Its emotional throughline doesn’t really play as intended. In order to break out of her rut, Loretta needs to stop living in the past, but the path laid out before her — of adventuring, rediscovering her old passions, and finally locating the ruins for which she and her husband had been searching — is distinctly at odds with this idea of moving forward. The film’s dramatic moments tend to grind things to a halt, acting as more of a pause button on the comedy than a complementary force, but thankfully, Tatum and Bullock’s banter is always just around the corner.
The supporting cast is, for the most part, delightful too, even when they don’t entirely work. Pitt is absurdly, almost satirically hyper-capable in an action-hero role tailor made for him. Radcliffe’s Napoleon complex as a scorned billionaire makes him a lively treat, as he whips between soft-spoken and megalomaniacal, and a couple of his key henchmen stick around throughout the story as well, adding their own color to the proceedings. One of them, Rafi (Héctor Aníbal), even has a connection to the island’s fictitious culture and gets his own conflicted arc in the process (though it doesn’t really pay this off). Elsewhere, the search for Loretta is augmented by her PR team, consisting of her hilariously misguided social media manager Allison (Patti Harrison), and her dedicated publisher Beth (Da’Vine Joy Randolph), who unfortunately finds herself on the receiving end of the film’s least funny dialogue — mostly alongside The Office’s Oscar Nunez as an idiosyncratic pilot, who simultaneously has too much screen time and yet too little to do.
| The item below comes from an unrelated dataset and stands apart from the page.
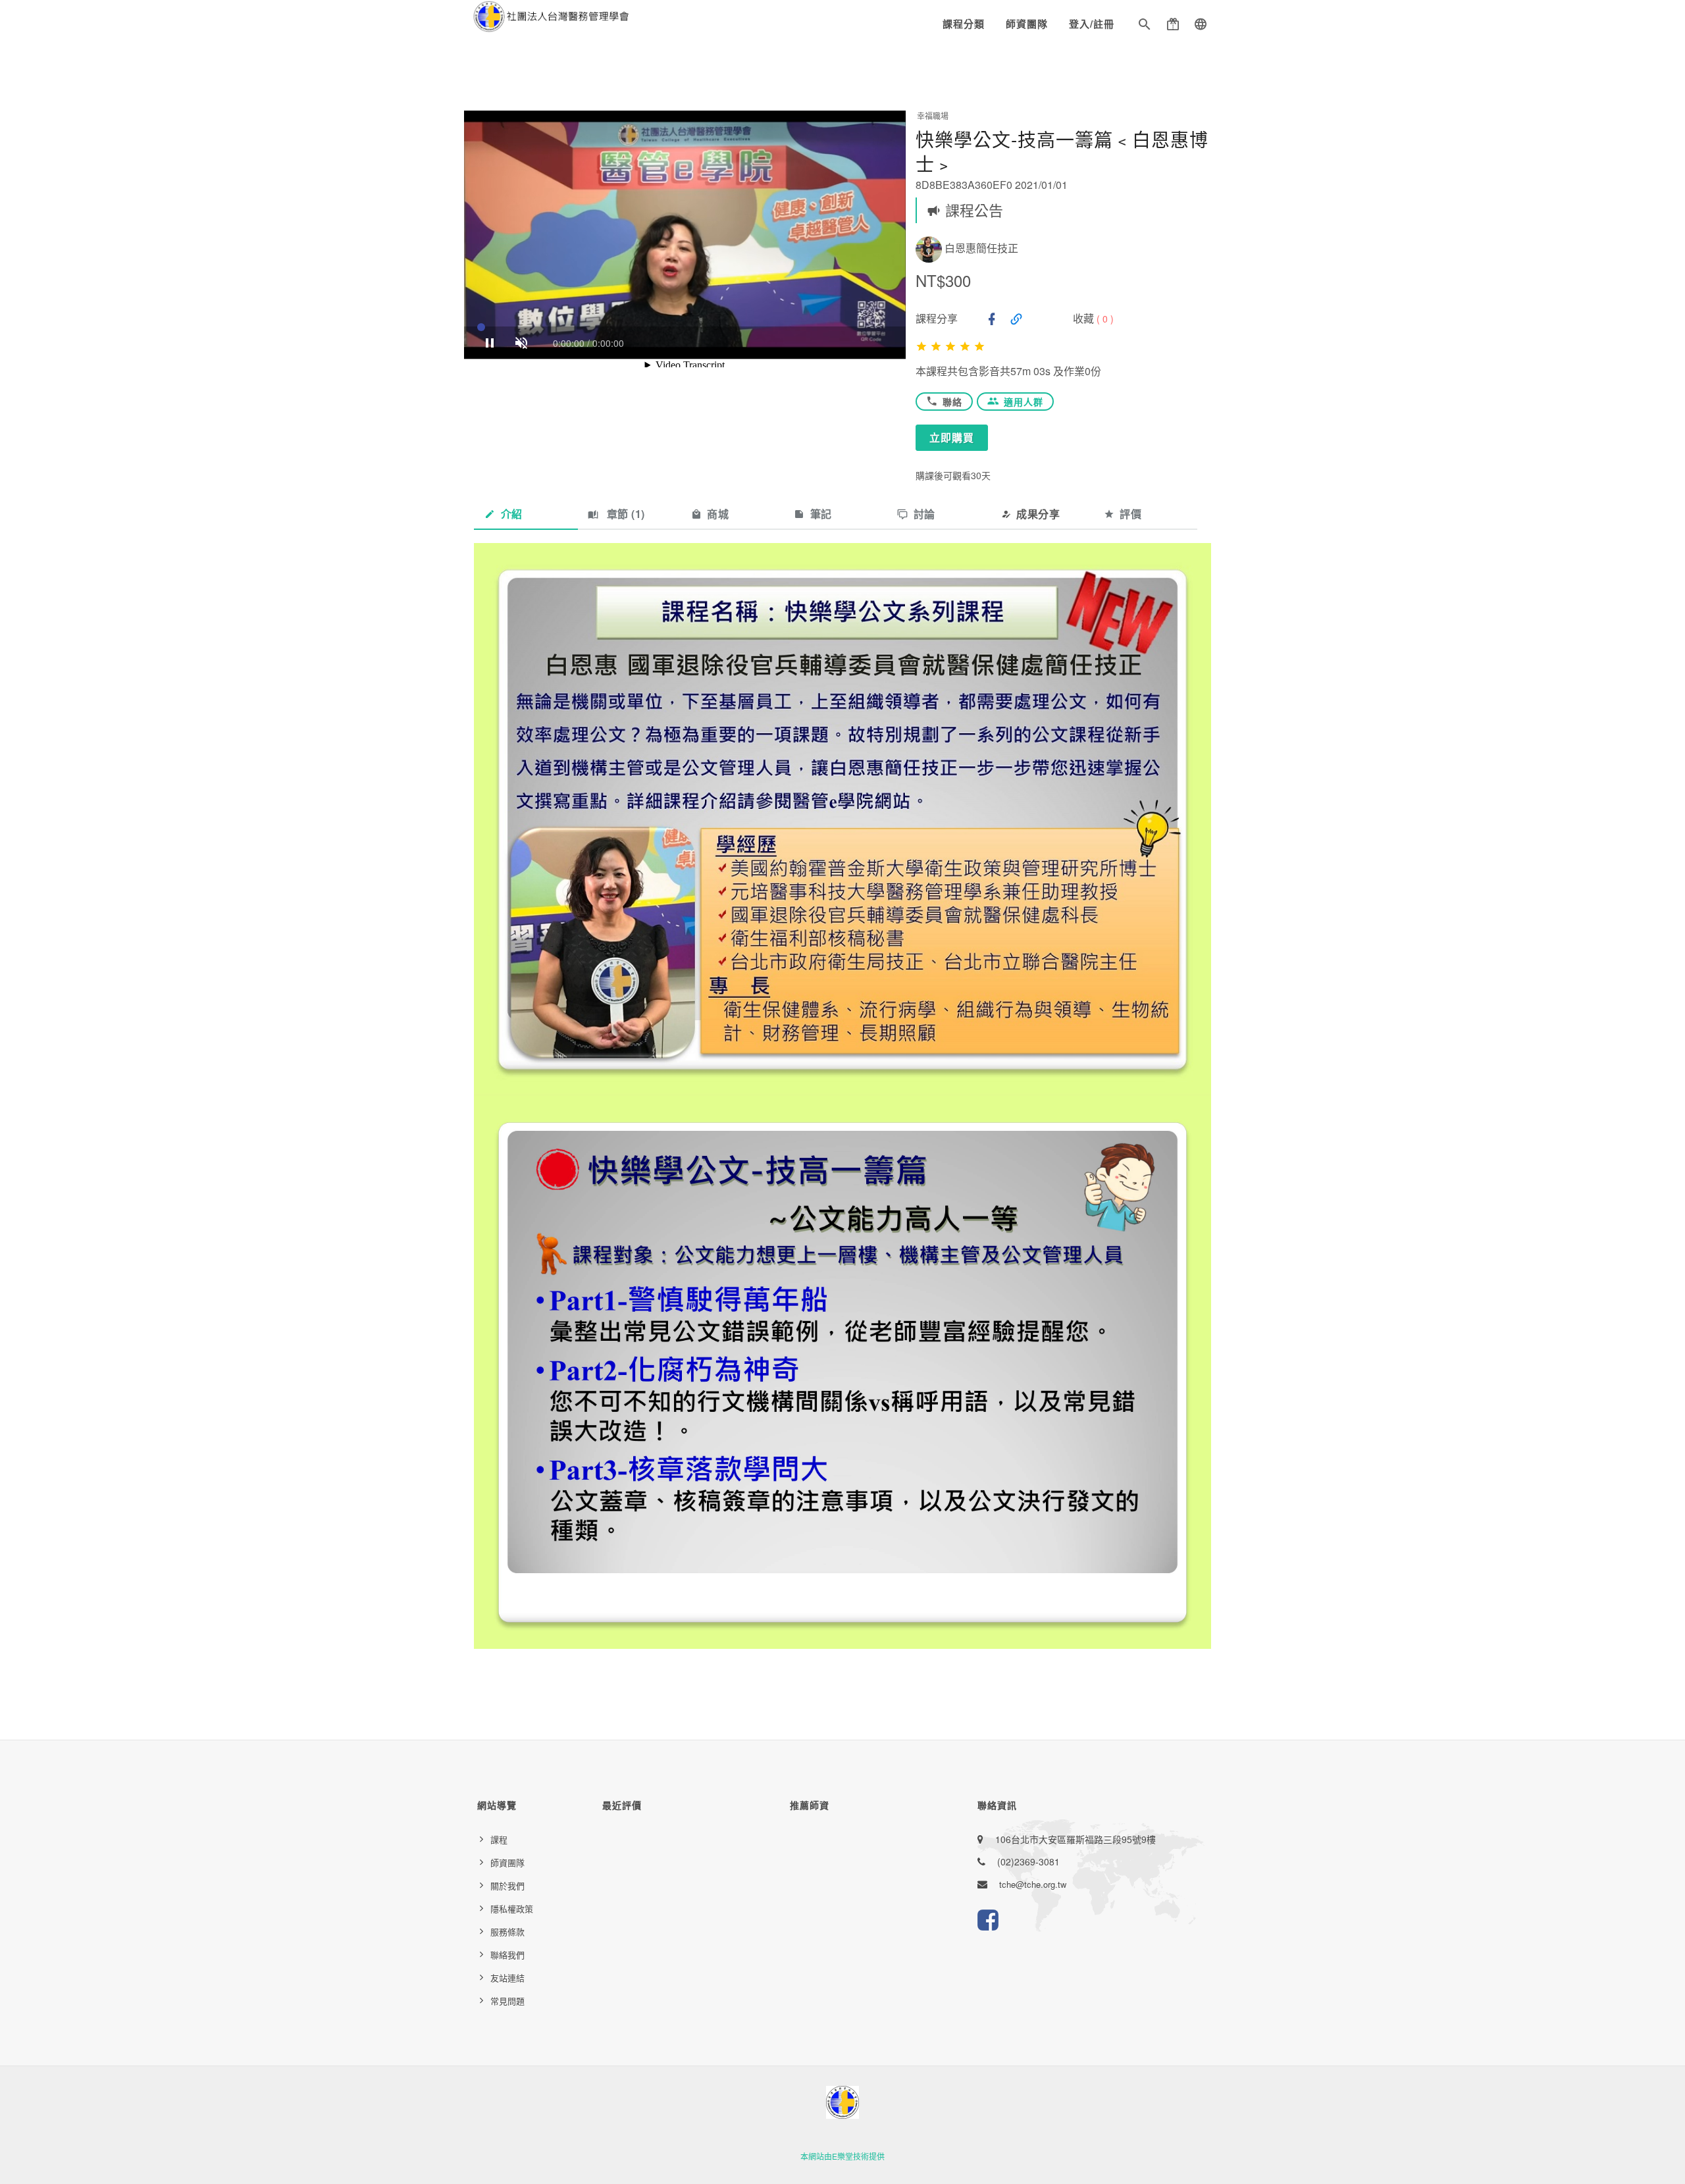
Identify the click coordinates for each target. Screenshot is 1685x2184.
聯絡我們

Each time the focus moves away from Tatum and Bullock — more specifically, from their rapid-fire comedic exchanges — it’s a drag, albeit a largely inoffensive one. However, every time the story returns to them and allows them to let loose, they each paint their characters’ worst moments (Alan’s well-intended idiocy and Loretta’s hardened terseness) with enough vulnerability that it becomes impossible not to enjoy their presence. Not only are they funny, but they’re funny in a deeply honest way, where each barb, each argument, and eventually, each action-packed moment of reconciliation, comes from a character-centric place.
The Lost City is bland and messy whenever Sandra Bullock and Channing Tatum aren’t on screen. Thankfully, their comedic banter is front and center for most of the film, with Bullock, playing a kidnapped smut author, showing why she still excels at action and romance, and Tatum playing her well-meaning cover model, proving once again that he’s Hollywood’s greatest Himbo.